**WHAT IS BEING ASKED:** Only the lines below starting at the one containing "View preferences (2503, 1393)" and ending at the one containing "More information (187, 582)" belong in the answer, each copied exactly.

(Stored items)
*** Block opens ***

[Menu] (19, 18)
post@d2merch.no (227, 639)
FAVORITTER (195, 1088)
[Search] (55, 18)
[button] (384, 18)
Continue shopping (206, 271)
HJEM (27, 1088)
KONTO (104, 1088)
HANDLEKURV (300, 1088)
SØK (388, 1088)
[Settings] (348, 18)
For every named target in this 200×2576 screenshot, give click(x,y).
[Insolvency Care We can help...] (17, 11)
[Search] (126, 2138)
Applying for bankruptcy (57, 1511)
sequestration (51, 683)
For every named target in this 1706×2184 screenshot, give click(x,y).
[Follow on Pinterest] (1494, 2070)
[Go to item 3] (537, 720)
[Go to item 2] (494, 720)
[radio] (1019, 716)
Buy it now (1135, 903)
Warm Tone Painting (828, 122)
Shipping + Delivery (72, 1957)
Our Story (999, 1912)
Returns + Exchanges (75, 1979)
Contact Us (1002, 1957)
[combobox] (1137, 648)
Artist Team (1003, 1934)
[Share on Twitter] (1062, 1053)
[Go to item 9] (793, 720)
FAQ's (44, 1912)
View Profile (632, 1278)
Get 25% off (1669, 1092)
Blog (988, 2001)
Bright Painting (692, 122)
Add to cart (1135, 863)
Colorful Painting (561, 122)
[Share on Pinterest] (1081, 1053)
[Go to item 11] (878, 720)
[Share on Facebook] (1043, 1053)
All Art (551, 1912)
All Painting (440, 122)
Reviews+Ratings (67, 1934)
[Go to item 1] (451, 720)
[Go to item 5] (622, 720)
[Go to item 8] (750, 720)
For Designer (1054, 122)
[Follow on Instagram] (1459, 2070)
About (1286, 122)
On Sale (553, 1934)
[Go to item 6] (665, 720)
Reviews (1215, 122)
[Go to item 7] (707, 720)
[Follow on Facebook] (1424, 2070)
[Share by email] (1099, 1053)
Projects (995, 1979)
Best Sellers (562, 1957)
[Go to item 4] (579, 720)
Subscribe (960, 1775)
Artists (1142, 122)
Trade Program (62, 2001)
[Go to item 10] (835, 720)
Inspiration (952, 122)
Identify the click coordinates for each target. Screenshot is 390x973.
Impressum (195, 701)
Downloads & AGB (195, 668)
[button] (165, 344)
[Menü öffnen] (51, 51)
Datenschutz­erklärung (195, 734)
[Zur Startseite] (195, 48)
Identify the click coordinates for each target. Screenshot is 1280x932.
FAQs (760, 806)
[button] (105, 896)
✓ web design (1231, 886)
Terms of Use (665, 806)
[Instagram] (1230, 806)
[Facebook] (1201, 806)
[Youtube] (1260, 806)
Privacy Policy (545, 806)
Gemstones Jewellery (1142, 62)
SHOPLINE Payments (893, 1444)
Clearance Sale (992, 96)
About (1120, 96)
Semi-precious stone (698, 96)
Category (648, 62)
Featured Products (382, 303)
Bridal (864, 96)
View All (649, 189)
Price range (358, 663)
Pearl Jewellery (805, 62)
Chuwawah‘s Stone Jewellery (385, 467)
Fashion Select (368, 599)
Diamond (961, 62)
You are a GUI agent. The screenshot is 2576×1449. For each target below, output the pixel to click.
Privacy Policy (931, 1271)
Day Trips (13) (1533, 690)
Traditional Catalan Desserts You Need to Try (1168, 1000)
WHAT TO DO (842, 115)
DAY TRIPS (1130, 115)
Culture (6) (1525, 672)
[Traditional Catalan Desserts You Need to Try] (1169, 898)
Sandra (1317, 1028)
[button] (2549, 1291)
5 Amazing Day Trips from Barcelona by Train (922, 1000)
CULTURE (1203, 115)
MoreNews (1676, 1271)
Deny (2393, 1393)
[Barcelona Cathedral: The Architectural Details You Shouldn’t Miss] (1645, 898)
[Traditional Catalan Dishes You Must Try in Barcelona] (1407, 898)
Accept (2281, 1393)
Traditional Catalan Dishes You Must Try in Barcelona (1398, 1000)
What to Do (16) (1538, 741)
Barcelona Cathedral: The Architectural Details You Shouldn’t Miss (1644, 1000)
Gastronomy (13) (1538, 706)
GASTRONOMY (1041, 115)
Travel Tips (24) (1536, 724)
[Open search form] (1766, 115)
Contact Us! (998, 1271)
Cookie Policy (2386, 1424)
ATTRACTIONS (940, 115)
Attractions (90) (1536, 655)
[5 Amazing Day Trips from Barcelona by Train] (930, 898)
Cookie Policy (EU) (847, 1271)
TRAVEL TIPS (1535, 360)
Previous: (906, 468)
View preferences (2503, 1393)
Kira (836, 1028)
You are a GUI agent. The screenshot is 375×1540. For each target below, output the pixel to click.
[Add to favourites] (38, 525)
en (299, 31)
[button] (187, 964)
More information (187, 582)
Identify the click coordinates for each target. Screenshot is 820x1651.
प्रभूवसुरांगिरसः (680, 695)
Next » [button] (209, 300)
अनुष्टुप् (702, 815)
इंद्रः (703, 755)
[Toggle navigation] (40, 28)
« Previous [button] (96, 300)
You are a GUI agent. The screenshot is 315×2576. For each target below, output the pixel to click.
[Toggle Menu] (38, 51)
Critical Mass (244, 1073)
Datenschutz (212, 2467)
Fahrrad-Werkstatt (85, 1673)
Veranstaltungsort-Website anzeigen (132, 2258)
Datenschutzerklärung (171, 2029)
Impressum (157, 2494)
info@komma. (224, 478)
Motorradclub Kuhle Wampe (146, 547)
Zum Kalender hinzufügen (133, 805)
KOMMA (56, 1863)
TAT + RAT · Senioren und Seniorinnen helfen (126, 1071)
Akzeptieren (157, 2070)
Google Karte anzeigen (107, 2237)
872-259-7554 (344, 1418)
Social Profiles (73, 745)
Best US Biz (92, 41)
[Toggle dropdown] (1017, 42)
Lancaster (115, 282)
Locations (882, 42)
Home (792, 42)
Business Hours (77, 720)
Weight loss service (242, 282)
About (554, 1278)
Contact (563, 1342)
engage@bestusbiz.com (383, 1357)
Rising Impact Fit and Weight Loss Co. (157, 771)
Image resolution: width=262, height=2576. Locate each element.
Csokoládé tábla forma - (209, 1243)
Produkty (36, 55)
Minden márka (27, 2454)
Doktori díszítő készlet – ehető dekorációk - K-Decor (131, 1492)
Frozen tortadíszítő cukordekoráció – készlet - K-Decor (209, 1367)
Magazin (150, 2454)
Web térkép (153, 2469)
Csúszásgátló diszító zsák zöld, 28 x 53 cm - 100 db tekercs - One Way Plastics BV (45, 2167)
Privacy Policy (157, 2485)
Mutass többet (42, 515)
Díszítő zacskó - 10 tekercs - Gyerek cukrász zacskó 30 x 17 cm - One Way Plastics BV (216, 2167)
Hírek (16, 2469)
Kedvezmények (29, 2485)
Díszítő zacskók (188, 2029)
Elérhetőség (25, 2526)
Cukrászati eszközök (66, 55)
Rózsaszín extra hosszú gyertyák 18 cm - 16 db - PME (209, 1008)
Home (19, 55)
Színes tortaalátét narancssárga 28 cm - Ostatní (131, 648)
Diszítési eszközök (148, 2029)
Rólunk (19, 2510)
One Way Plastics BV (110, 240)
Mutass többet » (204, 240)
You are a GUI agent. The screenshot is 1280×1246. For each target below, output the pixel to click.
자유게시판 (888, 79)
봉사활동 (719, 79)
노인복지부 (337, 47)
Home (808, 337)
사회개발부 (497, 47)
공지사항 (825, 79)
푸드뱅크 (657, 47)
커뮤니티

*** Block closes ***

**ANSWER TO THIS PROBLEM:**
View preferences (2503, 1393)
Kira (836, 1028)
You are a GUI agent. The screenshot is 375×1540. For each target below, output the pixel to click.
[Add to favourites] (38, 525)
en (299, 31)
[button] (187, 964)
More information (187, 582)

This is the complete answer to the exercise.